### Task prompt
Give the count of lines in the records below that contain "will", and say nothing more.

********************

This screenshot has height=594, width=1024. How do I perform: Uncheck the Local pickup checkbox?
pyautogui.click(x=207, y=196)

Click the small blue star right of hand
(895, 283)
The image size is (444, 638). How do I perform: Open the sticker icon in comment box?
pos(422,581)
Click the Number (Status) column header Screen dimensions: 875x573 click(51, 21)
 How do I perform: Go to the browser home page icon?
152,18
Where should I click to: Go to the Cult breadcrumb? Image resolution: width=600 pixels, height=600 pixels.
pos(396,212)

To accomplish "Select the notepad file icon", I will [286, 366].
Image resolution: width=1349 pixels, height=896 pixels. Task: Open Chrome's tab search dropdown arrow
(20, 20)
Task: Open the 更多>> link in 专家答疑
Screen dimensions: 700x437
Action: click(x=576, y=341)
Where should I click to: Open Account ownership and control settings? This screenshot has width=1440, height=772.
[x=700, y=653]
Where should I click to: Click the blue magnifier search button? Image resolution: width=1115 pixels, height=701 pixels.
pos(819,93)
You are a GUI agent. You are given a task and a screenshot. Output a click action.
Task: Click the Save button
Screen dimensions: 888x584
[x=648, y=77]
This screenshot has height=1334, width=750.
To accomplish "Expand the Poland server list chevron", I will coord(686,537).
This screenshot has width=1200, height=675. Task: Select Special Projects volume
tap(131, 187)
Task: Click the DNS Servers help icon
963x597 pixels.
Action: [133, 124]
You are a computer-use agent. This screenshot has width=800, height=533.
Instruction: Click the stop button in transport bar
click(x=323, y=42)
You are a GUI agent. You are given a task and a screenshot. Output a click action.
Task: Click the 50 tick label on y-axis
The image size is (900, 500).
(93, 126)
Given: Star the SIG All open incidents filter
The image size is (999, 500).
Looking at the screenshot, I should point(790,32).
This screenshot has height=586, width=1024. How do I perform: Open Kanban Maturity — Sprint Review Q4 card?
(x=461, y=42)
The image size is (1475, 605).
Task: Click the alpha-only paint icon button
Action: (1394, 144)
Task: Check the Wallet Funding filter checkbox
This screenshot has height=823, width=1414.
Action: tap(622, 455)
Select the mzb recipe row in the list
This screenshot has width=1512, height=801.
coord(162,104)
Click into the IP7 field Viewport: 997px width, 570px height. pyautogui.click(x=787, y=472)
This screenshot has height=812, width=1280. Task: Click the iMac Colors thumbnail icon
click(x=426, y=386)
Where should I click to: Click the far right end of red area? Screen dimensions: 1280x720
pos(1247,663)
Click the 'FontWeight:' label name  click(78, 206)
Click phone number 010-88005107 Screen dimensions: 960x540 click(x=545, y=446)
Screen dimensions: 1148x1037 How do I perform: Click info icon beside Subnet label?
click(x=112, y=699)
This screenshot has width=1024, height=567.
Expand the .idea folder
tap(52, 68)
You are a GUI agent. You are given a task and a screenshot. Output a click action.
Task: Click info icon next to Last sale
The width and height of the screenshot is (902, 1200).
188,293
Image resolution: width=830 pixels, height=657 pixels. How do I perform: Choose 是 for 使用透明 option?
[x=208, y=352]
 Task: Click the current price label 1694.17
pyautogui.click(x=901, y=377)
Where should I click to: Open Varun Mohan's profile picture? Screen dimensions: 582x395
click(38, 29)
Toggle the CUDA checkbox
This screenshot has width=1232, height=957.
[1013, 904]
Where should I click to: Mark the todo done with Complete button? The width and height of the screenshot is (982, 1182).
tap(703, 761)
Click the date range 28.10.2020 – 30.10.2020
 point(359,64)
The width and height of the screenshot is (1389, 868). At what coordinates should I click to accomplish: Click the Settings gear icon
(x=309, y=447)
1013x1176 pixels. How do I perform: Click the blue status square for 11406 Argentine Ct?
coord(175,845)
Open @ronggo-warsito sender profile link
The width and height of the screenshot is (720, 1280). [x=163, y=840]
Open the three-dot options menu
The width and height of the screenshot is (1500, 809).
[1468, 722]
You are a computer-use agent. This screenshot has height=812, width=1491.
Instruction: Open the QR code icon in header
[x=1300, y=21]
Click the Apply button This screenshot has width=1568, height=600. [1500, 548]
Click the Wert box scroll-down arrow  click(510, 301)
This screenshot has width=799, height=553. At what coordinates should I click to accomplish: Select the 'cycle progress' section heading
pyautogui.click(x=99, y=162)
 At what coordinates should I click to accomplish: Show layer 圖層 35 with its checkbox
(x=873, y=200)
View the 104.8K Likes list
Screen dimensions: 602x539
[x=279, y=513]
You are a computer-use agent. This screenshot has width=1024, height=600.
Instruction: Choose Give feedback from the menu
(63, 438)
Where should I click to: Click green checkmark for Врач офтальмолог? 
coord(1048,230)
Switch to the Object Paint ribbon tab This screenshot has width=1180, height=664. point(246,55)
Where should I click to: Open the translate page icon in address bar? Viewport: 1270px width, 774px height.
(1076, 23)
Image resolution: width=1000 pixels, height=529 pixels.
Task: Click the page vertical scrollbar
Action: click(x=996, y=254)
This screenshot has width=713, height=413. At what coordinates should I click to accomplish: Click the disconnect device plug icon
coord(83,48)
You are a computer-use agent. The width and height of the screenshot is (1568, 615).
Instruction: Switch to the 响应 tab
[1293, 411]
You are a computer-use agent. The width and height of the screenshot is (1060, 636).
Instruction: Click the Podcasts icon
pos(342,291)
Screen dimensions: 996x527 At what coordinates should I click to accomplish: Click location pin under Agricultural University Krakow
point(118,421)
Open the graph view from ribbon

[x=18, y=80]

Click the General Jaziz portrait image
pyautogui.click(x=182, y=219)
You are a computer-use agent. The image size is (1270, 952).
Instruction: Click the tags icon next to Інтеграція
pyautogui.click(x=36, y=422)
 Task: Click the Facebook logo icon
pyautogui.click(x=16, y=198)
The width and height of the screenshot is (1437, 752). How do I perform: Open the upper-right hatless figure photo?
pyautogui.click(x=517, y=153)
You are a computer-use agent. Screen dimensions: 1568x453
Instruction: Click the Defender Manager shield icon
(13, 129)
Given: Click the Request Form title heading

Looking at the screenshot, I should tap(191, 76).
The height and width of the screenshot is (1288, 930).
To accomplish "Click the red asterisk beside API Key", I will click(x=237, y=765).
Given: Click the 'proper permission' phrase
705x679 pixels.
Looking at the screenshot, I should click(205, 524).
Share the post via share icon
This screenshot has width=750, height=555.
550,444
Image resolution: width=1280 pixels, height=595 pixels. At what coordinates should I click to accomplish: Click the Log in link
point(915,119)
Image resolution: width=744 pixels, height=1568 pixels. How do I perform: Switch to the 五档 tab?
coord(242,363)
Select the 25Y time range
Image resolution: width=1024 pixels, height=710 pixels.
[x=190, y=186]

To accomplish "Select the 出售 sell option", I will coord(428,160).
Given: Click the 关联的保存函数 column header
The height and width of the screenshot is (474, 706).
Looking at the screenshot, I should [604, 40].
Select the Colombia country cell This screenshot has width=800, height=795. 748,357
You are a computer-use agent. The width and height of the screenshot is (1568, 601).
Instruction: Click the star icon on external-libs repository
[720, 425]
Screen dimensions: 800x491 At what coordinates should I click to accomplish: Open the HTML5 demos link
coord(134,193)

********************

### Output of the task
4